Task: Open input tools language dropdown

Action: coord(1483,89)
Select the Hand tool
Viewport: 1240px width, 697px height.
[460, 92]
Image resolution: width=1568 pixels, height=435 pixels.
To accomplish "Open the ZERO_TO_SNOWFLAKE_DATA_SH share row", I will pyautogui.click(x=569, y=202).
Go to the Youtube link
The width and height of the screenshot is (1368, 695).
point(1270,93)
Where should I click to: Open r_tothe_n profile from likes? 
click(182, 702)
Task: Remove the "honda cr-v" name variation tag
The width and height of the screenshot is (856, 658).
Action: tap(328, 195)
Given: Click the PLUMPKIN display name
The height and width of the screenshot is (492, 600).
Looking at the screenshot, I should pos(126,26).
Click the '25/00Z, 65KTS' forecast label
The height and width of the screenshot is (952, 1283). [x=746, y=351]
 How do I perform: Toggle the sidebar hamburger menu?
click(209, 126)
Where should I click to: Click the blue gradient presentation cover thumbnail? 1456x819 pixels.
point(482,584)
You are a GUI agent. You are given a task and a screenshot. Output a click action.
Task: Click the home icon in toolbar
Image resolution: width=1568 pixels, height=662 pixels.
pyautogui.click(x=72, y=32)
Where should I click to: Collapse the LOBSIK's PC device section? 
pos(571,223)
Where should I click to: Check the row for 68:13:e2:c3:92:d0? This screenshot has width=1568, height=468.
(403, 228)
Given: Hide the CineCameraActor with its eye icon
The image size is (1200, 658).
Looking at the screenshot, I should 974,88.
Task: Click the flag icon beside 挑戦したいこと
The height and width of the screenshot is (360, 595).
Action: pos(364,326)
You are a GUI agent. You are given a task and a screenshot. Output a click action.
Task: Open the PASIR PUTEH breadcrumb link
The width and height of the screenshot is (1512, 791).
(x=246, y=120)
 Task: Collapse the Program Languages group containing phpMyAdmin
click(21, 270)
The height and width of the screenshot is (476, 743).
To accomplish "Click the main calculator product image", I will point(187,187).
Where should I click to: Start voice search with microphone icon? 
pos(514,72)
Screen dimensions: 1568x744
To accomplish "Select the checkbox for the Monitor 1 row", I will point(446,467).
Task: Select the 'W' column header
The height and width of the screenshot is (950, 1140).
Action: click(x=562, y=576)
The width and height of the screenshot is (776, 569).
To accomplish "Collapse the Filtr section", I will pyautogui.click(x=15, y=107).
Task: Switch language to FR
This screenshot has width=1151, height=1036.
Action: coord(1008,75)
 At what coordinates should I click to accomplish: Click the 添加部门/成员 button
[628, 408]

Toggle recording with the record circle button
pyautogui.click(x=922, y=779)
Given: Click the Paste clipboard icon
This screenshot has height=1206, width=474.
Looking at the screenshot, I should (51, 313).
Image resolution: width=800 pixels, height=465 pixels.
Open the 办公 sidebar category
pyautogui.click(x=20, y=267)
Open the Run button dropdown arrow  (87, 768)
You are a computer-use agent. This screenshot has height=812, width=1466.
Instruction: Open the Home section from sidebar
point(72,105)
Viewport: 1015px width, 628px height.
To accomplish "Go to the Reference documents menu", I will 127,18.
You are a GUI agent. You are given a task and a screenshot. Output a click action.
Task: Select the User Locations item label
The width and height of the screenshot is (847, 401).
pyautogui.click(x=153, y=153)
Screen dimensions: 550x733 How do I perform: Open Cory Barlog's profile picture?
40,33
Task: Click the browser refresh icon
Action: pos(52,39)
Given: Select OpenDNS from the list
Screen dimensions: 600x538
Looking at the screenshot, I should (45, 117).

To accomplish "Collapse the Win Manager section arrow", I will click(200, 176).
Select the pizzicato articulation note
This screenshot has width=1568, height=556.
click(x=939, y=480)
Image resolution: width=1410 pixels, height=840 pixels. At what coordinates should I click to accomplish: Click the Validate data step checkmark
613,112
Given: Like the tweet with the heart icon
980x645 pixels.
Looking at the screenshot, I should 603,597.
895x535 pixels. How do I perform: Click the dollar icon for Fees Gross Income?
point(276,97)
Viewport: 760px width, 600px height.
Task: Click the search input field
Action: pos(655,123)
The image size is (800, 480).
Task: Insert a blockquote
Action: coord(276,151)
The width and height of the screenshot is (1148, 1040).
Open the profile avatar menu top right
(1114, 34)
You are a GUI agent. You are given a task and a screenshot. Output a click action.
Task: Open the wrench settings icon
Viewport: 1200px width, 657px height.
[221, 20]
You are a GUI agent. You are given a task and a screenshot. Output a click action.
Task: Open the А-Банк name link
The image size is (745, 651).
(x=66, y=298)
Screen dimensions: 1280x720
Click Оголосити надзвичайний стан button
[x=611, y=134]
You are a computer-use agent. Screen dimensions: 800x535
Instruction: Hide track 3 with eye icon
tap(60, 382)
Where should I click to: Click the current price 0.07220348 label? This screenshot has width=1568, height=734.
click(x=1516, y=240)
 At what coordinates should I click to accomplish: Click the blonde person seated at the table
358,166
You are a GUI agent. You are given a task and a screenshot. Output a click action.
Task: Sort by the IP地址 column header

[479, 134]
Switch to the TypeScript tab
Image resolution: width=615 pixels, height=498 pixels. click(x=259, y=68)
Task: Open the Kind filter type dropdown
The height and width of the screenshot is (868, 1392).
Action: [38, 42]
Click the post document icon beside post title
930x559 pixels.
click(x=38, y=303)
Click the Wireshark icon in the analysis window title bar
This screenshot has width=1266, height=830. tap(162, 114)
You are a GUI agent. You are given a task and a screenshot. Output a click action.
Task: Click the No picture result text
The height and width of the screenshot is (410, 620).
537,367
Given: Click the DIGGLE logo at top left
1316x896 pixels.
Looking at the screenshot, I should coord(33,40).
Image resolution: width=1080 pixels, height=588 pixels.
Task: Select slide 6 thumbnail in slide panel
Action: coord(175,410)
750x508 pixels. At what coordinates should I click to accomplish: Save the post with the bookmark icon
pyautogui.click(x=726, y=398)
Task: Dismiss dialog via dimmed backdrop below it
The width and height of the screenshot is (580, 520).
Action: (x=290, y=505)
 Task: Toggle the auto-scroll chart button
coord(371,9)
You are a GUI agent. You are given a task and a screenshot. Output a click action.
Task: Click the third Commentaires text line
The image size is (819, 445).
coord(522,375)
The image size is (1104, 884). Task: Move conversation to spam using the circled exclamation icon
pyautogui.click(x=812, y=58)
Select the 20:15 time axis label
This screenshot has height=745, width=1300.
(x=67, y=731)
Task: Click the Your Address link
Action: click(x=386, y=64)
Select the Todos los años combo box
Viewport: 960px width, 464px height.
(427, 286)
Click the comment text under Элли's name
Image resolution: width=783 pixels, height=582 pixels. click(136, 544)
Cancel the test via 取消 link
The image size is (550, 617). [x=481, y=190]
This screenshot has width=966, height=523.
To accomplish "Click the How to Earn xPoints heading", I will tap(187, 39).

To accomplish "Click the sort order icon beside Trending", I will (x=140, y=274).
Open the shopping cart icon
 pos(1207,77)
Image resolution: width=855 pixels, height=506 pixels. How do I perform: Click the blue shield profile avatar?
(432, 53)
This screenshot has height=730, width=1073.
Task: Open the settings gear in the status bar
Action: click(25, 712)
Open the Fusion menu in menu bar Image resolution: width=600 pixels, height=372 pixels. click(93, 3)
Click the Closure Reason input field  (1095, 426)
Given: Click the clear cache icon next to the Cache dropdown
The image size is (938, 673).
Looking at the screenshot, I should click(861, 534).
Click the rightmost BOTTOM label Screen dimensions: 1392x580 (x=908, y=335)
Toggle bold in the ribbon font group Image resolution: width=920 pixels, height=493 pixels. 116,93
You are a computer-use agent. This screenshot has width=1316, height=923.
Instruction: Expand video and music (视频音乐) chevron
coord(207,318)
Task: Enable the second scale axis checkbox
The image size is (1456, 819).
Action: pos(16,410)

---------------

WHAT IS EXPECTED:
Reproduce all of the lines above, substituting "navigation menu" for every occurrence of "hamburger menu" and leaving everything else unchanged.

CORRECT RESPONSE:
Task: Open input tools language dropdown

Action: coord(1483,89)
Select the Hand tool
Viewport: 1240px width, 697px height.
[460, 92]
Image resolution: width=1568 pixels, height=435 pixels.
To accomplish "Open the ZERO_TO_SNOWFLAKE_DATA_SH share row", I will pyautogui.click(x=569, y=202).
Go to the Youtube link
The width and height of the screenshot is (1368, 695).
point(1270,93)
Where should I click to: Open r_tothe_n profile from likes? 
click(182, 702)
Task: Remove the "honda cr-v" name variation tag
The width and height of the screenshot is (856, 658).
Action: tap(328, 195)
Given: Click the PLUMPKIN display name
The height and width of the screenshot is (492, 600).
Looking at the screenshot, I should pos(126,26).
Click the '25/00Z, 65KTS' forecast label
The height and width of the screenshot is (952, 1283). [x=746, y=351]
 How do I perform: Toggle the sidebar navigation menu?
click(209, 126)
Where should I click to: Click the blue gradient presentation cover thumbnail? 1456x819 pixels.
point(482,584)
You are a GUI agent. You are given a task and a screenshot. Output a click action.
Task: Click the home icon in toolbar
Image resolution: width=1568 pixels, height=662 pixels.
pyautogui.click(x=72, y=32)
Where should I click to: Collapse the LOBSIK's PC device section? 
pos(571,223)
Where should I click to: Check the row for 68:13:e2:c3:92:d0? This screenshot has width=1568, height=468.
(403, 228)
Given: Hide the CineCameraActor with its eye icon
The image size is (1200, 658).
Looking at the screenshot, I should 974,88.
Task: Click the flag icon beside 挑戦したいこと
The height and width of the screenshot is (360, 595).
Action: pos(364,326)
You are a GUI agent. You are given a task and a screenshot. Output a click action.
Task: Open the PASIR PUTEH breadcrumb link
The width and height of the screenshot is (1512, 791).
(x=246, y=120)
 Task: Collapse the Program Languages group containing phpMyAdmin
click(21, 270)
The height and width of the screenshot is (476, 743).
To accomplish "Click the main calculator product image", I will point(187,187).
Where should I click to: Start voice search with microphone icon? 
pos(514,72)
Screen dimensions: 1568x744
To accomplish "Select the checkbox for the Monitor 1 row", I will point(446,467).
Task: Select the 'W' column header
The height and width of the screenshot is (950, 1140).
Action: click(x=562, y=576)
The width and height of the screenshot is (776, 569).
To accomplish "Collapse the Filtr section", I will pyautogui.click(x=15, y=107).
Task: Switch language to FR
This screenshot has width=1151, height=1036.
Action: coord(1008,75)
 At what coordinates should I click to accomplish: Click the 添加部门/成员 button
[628, 408]

Toggle recording with the record circle button
pyautogui.click(x=922, y=779)
Given: Click the Paste clipboard icon
This screenshot has height=1206, width=474.
Looking at the screenshot, I should (51, 313).
Image resolution: width=800 pixels, height=465 pixels.
Open the 办公 sidebar category
pyautogui.click(x=20, y=267)
Open the Run button dropdown arrow  (87, 768)
You are a computer-use agent. This screenshot has height=812, width=1466.
Instruction: Open the Home section from sidebar
point(72,105)
Viewport: 1015px width, 628px height.
To accomplish "Go to the Reference documents menu", I will 127,18.
You are a GUI agent. You are given a task and a screenshot. Output a click action.
Task: Select the User Locations item label
The width and height of the screenshot is (847, 401).
pyautogui.click(x=153, y=153)
Screen dimensions: 550x733 How do I perform: Open Cory Barlog's profile picture?
40,33
Task: Click the browser refresh icon
Action: pos(52,39)
Given: Select OpenDNS from the list
Screen dimensions: 600x538
Looking at the screenshot, I should (45, 117).

To accomplish "Collapse the Win Manager section arrow", I will click(200, 176).
Select the pizzicato articulation note
This screenshot has width=1568, height=556.
click(x=939, y=480)
Image resolution: width=1410 pixels, height=840 pixels. At what coordinates should I click to accomplish: Click the Validate data step checkmark
613,112
Given: Like the tweet with the heart icon
980x645 pixels.
Looking at the screenshot, I should 603,597.
895x535 pixels. How do I perform: Click the dollar icon for Fees Gross Income?
point(276,97)
Viewport: 760px width, 600px height.
Task: Click the search input field
Action: pos(655,123)
The image size is (800, 480).
Task: Insert a blockquote
Action: coord(276,151)
The width and height of the screenshot is (1148, 1040).
Open the profile avatar menu top right
(1114, 34)
You are a GUI agent. You are given a task and a screenshot. Output a click action.
Task: Open the wrench settings icon
Viewport: 1200px width, 657px height.
[221, 20]
You are a GUI agent. You are given a task and a screenshot. Output a click action.
Task: Open the А-Банк name link
The image size is (745, 651).
(x=66, y=298)
Screen dimensions: 1280x720
Click Оголосити надзвичайний стан button
[x=611, y=134]
You are a computer-use agent. Screen dimensions: 800x535
Instruction: Hide track 3 with eye icon
tap(60, 382)
Where should I click to: Click the current price 0.07220348 label? This screenshot has width=1568, height=734.
click(x=1516, y=240)
 At what coordinates should I click to accomplish: Click the blonde person seated at the table
358,166
You are a GUI agent. You are given a task and a screenshot. Output a click action.
Task: Sort by the IP地址 column header

[479, 134]
Switch to the TypeScript tab
Image resolution: width=615 pixels, height=498 pixels. click(x=259, y=68)
Task: Open the Kind filter type dropdown
The height and width of the screenshot is (868, 1392).
Action: [38, 42]
Click the post document icon beside post title
930x559 pixels.
click(x=38, y=303)
Click the Wireshark icon in the analysis window title bar
This screenshot has width=1266, height=830. tap(162, 114)
You are a GUI agent. You are given a task and a screenshot. Output a click action.
Task: Click the No picture result text
The height and width of the screenshot is (410, 620).
537,367
Given: Click the DIGGLE logo at top left
1316x896 pixels.
Looking at the screenshot, I should coord(33,40).
Image resolution: width=1080 pixels, height=588 pixels.
Task: Select slide 6 thumbnail in slide panel
Action: coord(175,410)
750x508 pixels. At what coordinates should I click to accomplish: Save the post with the bookmark icon
pyautogui.click(x=726, y=398)
Task: Dismiss dialog via dimmed backdrop below it
The width and height of the screenshot is (580, 520).
Action: (x=290, y=505)
 Task: Toggle the auto-scroll chart button
coord(371,9)
You are a GUI agent. You are given a task and a screenshot. Output a click action.
Task: Click the third Commentaires text line
The image size is (819, 445).
coord(522,375)
The image size is (1104, 884). Task: Move conversation to spam using the circled exclamation icon
pyautogui.click(x=812, y=58)
Select the 20:15 time axis label
This screenshot has height=745, width=1300.
(x=67, y=731)
Task: Click the Your Address link
Action: click(x=386, y=64)
Select the Todos los años combo box
Viewport: 960px width, 464px height.
(427, 286)
Click the comment text under Элли's name
Image resolution: width=783 pixels, height=582 pixels. click(136, 544)
Cancel the test via 取消 link
The image size is (550, 617). [x=481, y=190]
This screenshot has width=966, height=523.
To accomplish "Click the How to Earn xPoints heading", I will tap(187, 39).

To accomplish "Click the sort order icon beside Trending", I will (x=140, y=274).
Open the shopping cart icon
 pos(1207,77)
Image resolution: width=855 pixels, height=506 pixels. How do I perform: Click the blue shield profile avatar?
(432, 53)
This screenshot has height=730, width=1073.
Task: Open the settings gear in the status bar
Action: click(25, 712)
Open the Fusion menu in menu bar Image resolution: width=600 pixels, height=372 pixels. click(93, 3)
Click the Closure Reason input field  (1095, 426)
Given: Click the clear cache icon next to the Cache dropdown
The image size is (938, 673).
Looking at the screenshot, I should click(861, 534).
Click the rightmost BOTTOM label Screen dimensions: 1392x580 (x=908, y=335)
Toggle bold in the ribbon font group Image resolution: width=920 pixels, height=493 pixels. 116,93
You are a computer-use agent. This screenshot has width=1316, height=923.
Instruction: Expand video and music (视频音乐) chevron
coord(207,318)
Task: Enable the second scale axis checkbox
The image size is (1456, 819).
Action: pos(16,410)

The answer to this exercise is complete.